The announcement was likely to be made on Wednesday with Shiv Sena-Uddhav Balasaheb Thackeray leader Sanjay Raut stating that a press conference would be held.
There was no confirmation from any of the MVA leaders of media reports that the Congress will contest 105, the Shiv Sena-UBT 95 and the Nationalist Congress Party-Sharadchandra Pawar 84 of the 288 assembly seats.
The remaining seats would be given to smaller parties in the alliance.
After the talks, especially those between the Shiv Sena-UBT and the Congress, hit a roadblock, senior state Congress leader Balasaheb Thorat first met NCP-SP president Sharad Pawar and then Shiv Sena-UBT chief Uddhav Thackeray.
Later, Thorat and other leaders of the MVA again sat together for a meeting that lasted for over five hours at a luxury hotel here.

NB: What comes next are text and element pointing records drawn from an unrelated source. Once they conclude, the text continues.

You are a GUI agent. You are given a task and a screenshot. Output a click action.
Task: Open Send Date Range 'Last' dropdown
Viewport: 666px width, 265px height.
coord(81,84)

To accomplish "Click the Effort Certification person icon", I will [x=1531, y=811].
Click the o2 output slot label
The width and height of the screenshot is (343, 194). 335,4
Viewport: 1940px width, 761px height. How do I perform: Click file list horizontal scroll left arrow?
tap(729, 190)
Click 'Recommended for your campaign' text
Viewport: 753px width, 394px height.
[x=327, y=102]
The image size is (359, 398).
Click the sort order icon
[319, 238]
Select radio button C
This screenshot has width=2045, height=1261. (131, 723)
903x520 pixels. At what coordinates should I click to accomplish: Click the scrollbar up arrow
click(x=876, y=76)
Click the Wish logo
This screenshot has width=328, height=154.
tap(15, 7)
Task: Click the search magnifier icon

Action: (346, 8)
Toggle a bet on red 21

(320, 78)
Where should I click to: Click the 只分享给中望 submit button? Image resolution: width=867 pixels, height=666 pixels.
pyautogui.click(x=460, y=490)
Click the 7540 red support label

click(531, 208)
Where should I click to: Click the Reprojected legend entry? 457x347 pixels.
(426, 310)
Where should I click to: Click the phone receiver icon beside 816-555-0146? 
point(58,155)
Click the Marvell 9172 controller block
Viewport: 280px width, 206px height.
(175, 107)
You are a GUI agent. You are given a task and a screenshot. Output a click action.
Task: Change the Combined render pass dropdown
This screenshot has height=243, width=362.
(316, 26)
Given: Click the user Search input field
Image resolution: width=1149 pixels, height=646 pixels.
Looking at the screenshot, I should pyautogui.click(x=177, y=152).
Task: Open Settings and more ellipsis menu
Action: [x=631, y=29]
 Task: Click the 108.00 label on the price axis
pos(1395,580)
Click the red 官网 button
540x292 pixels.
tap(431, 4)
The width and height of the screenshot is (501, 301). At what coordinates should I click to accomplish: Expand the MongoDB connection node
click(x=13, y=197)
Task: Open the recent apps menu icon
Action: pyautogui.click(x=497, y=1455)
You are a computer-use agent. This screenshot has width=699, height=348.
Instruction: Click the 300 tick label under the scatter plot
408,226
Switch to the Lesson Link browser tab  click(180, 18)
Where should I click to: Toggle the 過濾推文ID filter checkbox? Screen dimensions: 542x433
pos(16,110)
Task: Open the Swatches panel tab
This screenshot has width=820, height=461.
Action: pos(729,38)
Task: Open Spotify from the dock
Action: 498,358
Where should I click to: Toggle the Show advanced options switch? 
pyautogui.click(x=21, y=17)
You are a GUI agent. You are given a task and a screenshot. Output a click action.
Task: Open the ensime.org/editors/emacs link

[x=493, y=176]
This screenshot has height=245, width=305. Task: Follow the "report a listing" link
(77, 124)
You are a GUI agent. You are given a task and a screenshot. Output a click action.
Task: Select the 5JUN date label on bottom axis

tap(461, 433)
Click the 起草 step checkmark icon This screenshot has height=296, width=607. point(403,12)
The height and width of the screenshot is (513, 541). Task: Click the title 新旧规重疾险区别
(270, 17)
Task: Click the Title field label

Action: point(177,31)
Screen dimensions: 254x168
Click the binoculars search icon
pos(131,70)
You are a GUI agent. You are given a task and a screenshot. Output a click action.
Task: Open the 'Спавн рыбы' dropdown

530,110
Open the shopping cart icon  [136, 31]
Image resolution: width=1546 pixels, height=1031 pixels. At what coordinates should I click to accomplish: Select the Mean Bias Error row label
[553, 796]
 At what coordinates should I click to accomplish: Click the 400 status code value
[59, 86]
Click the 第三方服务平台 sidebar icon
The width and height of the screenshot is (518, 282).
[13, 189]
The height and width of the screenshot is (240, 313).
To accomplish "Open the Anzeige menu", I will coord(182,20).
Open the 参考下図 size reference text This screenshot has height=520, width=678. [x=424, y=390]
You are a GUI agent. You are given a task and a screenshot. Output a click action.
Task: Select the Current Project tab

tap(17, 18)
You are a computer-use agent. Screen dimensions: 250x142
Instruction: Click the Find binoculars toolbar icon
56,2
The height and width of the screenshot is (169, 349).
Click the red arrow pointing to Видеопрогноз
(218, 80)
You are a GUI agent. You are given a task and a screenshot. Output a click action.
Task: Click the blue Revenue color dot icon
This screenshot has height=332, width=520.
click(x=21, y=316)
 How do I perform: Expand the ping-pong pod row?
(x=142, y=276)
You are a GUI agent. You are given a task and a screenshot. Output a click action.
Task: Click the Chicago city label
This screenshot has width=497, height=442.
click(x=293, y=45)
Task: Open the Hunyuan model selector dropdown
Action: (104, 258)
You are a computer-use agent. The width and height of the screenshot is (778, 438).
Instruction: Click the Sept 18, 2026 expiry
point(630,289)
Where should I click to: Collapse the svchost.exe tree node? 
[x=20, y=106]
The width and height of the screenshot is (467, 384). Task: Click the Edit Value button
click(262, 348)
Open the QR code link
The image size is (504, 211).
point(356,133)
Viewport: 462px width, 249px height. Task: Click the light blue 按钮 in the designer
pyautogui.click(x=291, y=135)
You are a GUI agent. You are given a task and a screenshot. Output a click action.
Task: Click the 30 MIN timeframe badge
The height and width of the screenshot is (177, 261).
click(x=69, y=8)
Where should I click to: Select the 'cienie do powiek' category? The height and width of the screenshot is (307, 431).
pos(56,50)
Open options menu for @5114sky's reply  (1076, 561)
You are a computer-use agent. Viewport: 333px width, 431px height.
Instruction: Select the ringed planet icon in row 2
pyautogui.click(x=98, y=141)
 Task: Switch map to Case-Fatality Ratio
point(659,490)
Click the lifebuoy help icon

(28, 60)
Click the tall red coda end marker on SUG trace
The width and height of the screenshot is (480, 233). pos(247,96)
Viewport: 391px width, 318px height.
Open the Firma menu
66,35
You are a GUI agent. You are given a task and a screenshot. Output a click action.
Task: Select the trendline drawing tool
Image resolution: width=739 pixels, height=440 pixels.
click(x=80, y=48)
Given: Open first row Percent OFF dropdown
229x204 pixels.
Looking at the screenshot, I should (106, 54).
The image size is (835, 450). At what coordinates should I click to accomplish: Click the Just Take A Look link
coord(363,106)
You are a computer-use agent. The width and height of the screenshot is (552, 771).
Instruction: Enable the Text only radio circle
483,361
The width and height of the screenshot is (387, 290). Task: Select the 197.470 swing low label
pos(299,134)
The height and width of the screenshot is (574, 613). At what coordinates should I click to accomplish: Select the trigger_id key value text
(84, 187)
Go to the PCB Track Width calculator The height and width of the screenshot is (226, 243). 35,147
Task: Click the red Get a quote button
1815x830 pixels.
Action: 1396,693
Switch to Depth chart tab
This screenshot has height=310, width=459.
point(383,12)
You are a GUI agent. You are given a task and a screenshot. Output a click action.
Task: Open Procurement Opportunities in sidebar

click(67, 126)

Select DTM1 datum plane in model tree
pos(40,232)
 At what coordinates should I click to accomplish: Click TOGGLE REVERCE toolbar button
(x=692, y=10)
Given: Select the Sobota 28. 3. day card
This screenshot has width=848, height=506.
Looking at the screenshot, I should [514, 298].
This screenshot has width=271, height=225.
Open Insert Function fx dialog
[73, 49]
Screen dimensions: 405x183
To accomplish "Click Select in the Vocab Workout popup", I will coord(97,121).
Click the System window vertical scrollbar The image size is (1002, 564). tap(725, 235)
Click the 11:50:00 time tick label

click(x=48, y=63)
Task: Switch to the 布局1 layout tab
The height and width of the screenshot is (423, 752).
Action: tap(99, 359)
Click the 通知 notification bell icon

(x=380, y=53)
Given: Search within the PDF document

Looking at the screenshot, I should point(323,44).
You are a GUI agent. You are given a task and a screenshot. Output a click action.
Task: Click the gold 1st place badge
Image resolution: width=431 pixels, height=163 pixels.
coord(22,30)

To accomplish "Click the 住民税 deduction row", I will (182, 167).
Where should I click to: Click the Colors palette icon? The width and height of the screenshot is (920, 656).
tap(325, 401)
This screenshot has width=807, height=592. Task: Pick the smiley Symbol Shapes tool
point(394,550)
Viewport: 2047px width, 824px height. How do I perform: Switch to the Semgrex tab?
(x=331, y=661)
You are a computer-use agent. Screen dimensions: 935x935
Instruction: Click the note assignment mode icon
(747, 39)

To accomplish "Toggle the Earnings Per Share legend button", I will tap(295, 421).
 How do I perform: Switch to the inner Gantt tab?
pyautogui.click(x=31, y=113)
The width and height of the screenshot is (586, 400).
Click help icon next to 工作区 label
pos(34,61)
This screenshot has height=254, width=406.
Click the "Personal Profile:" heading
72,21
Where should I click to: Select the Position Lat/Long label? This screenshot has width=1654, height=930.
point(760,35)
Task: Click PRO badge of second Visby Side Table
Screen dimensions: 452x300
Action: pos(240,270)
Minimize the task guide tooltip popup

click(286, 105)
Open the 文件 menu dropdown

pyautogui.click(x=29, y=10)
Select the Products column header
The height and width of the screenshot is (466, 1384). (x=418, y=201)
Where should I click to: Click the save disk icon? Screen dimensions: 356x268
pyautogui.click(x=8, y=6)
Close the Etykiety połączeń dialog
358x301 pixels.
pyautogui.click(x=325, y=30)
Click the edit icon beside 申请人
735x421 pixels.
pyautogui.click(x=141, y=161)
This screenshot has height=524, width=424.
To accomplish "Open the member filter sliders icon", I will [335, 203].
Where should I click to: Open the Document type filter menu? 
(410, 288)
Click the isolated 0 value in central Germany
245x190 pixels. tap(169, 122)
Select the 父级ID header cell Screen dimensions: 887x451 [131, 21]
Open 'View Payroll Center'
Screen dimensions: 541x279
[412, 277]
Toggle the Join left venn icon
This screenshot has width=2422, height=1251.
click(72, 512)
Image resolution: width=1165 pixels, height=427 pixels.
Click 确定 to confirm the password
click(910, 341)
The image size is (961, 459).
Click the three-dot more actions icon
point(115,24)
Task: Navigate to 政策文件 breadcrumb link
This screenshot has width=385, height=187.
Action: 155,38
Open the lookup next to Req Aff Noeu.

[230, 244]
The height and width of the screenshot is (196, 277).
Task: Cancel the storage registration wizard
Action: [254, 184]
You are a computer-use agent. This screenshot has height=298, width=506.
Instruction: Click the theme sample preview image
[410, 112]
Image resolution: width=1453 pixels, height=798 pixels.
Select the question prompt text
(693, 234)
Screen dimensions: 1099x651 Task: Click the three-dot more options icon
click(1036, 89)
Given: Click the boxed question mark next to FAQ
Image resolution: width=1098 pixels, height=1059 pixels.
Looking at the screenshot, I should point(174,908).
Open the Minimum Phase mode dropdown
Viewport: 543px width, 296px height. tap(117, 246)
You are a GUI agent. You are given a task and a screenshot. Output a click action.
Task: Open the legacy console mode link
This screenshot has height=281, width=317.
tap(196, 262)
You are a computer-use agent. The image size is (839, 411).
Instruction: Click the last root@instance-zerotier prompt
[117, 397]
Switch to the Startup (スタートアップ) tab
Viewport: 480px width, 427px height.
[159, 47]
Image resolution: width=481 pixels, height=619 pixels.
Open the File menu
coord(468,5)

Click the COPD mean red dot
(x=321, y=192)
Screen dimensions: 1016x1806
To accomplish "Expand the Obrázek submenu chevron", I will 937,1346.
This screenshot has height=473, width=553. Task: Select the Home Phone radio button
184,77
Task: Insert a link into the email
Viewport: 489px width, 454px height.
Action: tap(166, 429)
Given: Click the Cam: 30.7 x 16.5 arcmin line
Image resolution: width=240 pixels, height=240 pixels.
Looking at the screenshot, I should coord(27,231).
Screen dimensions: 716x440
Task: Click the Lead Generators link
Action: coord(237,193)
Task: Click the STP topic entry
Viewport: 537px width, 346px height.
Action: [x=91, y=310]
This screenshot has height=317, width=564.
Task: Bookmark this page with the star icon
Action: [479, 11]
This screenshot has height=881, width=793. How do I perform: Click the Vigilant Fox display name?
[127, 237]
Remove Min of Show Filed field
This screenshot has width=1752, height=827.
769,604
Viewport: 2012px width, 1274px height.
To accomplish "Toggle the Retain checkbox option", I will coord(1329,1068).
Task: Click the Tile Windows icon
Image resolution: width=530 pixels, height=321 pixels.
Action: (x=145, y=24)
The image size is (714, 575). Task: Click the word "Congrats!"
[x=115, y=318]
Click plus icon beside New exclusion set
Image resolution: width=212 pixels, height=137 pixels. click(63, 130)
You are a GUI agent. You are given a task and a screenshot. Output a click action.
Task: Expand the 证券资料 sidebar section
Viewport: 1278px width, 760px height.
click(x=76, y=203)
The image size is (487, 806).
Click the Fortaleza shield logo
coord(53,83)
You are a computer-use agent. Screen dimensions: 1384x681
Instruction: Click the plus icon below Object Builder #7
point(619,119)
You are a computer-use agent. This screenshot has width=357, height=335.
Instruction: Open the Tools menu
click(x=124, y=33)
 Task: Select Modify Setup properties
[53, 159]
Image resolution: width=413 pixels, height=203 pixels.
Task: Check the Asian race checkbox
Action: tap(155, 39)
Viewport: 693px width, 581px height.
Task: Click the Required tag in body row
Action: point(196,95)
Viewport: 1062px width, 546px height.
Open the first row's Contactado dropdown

Thorat said All India Congress Committee's Maharashtra in-charge, Ramesh Chennithala, had asked him to meet Pawar and Thackeray.
Earlier on Monday, Raut had said the MVA had reached a consensus on 210 out of 288 assembly seats, while state Congress chief Nana Patole claimed that discussions had been completed on 96 seats.
"(The Ruling) Mahayuti has bigger problems than the MVA," Patole said when reporters asked him about the seat-sharing impasse in the opposition alliance.
As discussions on seat-sharing dragged on among the MVA partners, minor parties within the opposition bloc, including the Samajwadi Party (SP), Aam Aadmi Party (AAP), Left parties, and the Peasants and Workers Party (PWP), were growing increasingly restless.